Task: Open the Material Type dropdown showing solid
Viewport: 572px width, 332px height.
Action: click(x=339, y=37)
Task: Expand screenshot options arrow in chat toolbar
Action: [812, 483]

++++++

**PROBLEM TO WORK ON**
Please reproduce the material above exactly, line by line.

**TASK RESULT**
Task: Open the Material Type dropdown showing solid
Viewport: 572px width, 332px height.
Action: click(x=339, y=37)
Task: Expand screenshot options arrow in chat toolbar
Action: [812, 483]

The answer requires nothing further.